In December 2011, the FASB issued Accounting Standards Update (“ASU”) No. 2011-11, “Balance Sheet (Topic 210): Disclosures about Offsetting Assets and Liabilities” (“ASU No. 2011-11”). This ASU requires us to disclose both net and gross information about assets and liabilities that have been offset, if any, and the related arrangements. The disclosures under this new guidance are required to be provided retrospectively for all comparative periods presented. We are required to apply the amendments for annual reporting periods beginning on or after January 1, 2013, and interim periods within those annual periods. The adoption of ASU No. 2011-11 is not expected to have a material impact on our financial position, results of operations or cash flows.
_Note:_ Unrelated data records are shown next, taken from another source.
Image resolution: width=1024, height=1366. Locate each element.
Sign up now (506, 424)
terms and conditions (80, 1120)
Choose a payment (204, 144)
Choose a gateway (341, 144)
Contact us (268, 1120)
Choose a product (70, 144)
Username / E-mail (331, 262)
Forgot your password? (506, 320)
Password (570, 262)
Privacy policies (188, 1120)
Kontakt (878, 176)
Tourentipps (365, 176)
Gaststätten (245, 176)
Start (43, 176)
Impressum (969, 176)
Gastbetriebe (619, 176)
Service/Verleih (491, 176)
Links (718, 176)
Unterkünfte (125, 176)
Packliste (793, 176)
In September 2011, the FASB issued ASU No. 2011-08, “Testing Goodwill for Impairment” (“ASU No. 2011-08”), which is intended to simplify goodwill impairment testing. Entities will be allowed to perform a qualitative assessment on goodwill impairment to determine whether a quantitative assessment is necessary. The revised standard is effective for annual and interim goodwill impairment tests performed for fiscal years beginning after December 15, 2011. The adoption of ASC No. 2011-08 will not have a material impact on our financial position, results of operations or cash flows.
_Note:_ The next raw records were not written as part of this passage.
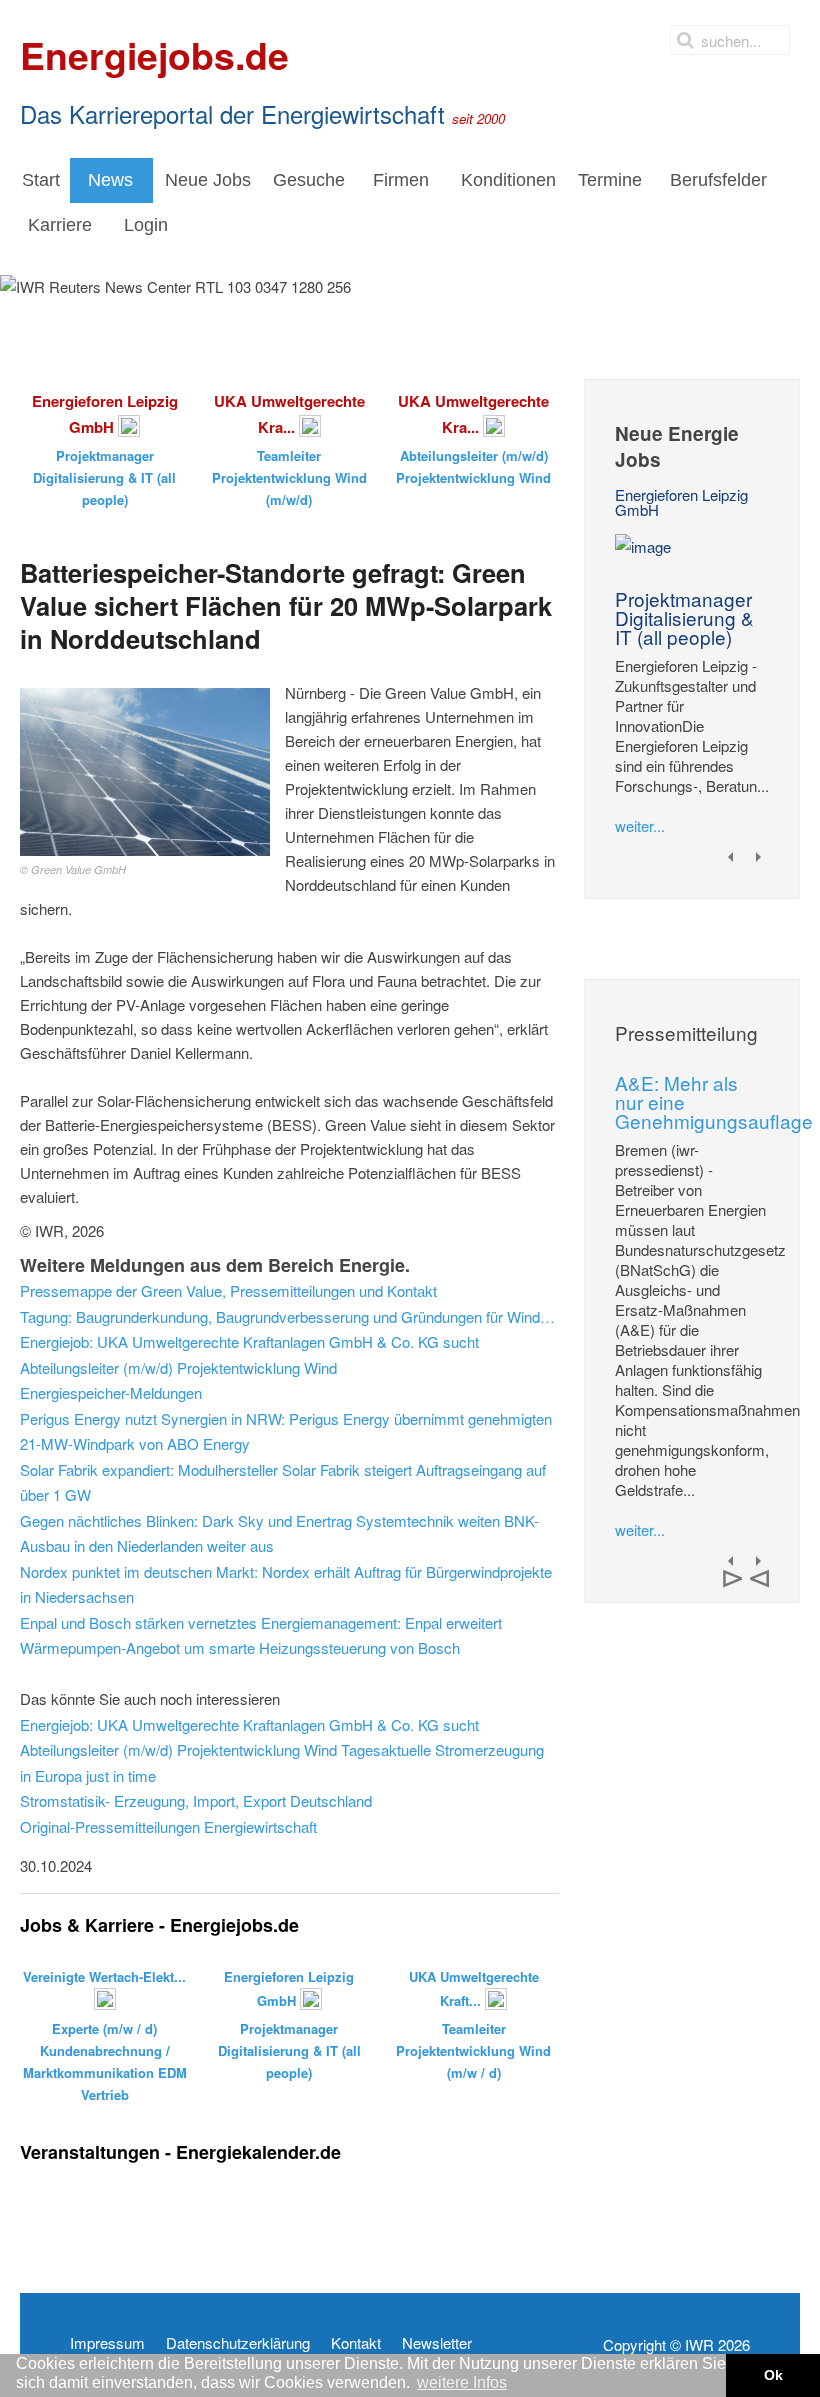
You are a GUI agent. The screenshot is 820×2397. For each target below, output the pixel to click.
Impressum (107, 2343)
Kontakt (356, 2343)
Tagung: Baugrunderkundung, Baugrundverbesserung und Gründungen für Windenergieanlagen (289, 1316)
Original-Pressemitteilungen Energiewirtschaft (168, 1826)
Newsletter (437, 2343)
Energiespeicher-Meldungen (111, 1392)
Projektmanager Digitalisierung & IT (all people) (684, 617)
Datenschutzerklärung (238, 2343)
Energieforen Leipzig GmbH (681, 502)
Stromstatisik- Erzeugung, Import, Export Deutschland (196, 1800)
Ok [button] (773, 2375)
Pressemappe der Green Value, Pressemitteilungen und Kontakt (228, 1290)
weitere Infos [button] (462, 2382)
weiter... (640, 825)
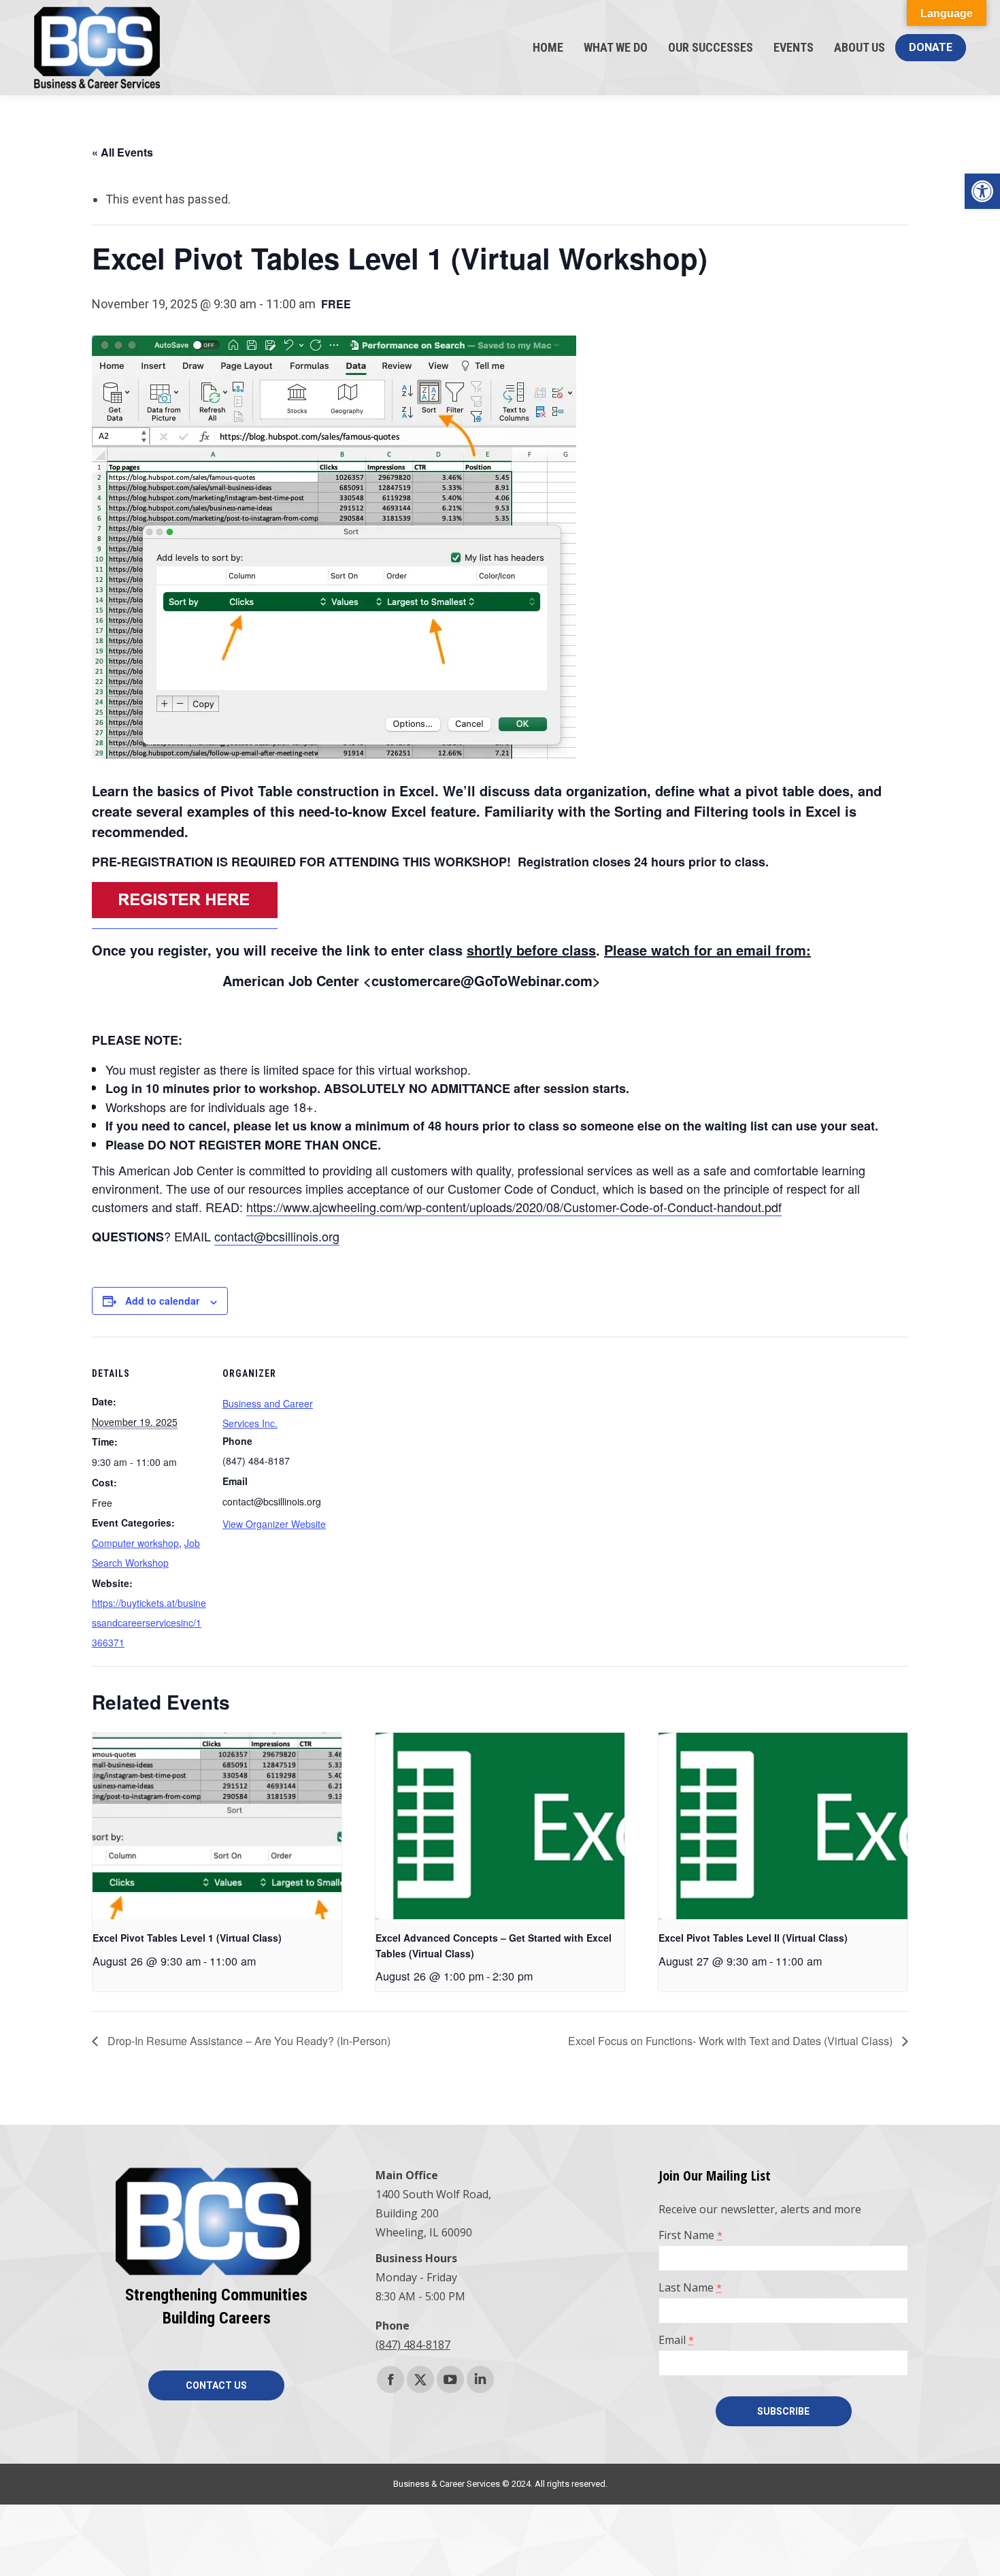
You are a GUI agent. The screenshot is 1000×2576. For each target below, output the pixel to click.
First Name (690, 2235)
In June 2011, the FASB issued ASU No. 2011-05, “Presentation of Comprehensive Income” (“ASU No. 2011-05”), which is an update to ASC Topic 220, “Comprehensive Income”, eliminating the option to present other comprehensive income and its components in the statement of shareholders’ equity. We can elect to present the items of net income and other comprehensive income in a single continuous statement of comprehensive income or in two separate, but consecutive, statements. Under either method the statement would need to be presented with equal prominence as the other primary financial statements. The amended guidance, which must be applied retroactively, is effective for fiscal years, and interim periods within those years, beginning after December 15, 2011, with earlier adoption permitted. The adoption of ASC No. 2011-05 will not impact our financial position, results of operations, cash flows, or presentation thereof.
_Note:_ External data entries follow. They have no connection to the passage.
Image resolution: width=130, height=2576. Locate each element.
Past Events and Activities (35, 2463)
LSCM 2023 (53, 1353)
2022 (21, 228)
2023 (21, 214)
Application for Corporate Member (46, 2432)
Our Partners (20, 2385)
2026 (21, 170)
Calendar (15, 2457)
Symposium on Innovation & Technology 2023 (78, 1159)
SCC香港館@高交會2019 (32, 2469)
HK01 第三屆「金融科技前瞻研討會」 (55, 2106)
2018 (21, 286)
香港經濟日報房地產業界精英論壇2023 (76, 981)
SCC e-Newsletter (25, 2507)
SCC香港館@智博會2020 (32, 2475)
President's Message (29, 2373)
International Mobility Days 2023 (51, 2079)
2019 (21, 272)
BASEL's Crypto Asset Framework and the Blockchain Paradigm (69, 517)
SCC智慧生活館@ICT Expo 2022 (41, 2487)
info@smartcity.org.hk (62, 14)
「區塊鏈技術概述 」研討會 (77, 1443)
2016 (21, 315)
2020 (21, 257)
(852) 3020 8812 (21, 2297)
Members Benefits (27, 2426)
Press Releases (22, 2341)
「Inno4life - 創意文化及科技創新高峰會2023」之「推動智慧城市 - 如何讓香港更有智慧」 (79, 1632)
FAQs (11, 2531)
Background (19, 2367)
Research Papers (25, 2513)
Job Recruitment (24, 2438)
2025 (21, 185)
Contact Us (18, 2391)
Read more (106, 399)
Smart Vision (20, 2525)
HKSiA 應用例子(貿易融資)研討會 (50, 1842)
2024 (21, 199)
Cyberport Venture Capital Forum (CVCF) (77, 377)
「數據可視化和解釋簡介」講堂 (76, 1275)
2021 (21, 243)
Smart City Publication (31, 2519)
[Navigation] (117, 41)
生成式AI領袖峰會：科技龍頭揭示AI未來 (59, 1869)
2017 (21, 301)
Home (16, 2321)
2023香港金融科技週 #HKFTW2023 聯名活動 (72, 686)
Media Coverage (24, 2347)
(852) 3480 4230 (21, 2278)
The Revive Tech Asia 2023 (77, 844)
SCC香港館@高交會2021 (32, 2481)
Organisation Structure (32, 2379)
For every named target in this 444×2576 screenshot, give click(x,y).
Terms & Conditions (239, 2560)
In May 2011, the FASB issued ASU No. 2011-04, “Amendments to Achieve Common Fair Value Measurement and Disclosure Requirements in U.S. GAAP and IFRSs” (“ASU No. 2011-04”), which amends ASC Topic 820, “Fair Value Measurement”. ASU No. 2011-04 does not extend the use of fair value accounting, but provides guidance on how it should be applied where its use is already required or permitted by other standards within U.S. GAAP or International Financial Reporting Standards. ASU No. 2011-14 changes the wording used to describe many requirements in U.S. GAAP for measuring fair value and for disclosing information about fair value measurements. Additionally, ASU No. 2011-14 clarifies the FASB’s intent about the application of existing fair value measurements. ASU No. 2011-04 is effective for interim and annual periods beginning after December 15, 2011, and is applied prospectively. We will adopt this guidance at the beginning of our first quarter of fiscal year 2012. We not expect the adoption of ASU No. 2011-04 to have a material impact on our financial position, results of operations or cash flows.

 

In October 2009, the FASB issued ASU No. 2009-13, “Multiple-Deliverable Revenue Arrangements” (“ASU No. 2009-13”). ASU No. 2009-13 provides guidance for arrangements with multiple deliverables. Specifically, the updated accounting standard requires an entity to allocate arrangement consideration at the inception of an arrangement to all of its deliverables based on their relative selling prices. ASU No. 2009-13 also eliminates the residual method of allocation and requires use of the relative-selling-price method in all circumstances in which an entity recognizes revenue for an arrangement with multiple deliverables. ASU No. 2009-13 is effective as of January 2011 with early adoption permitted. The adoption of ASU No. 2009-13 did not have a material impact on our financial position, results of operations or cash flows.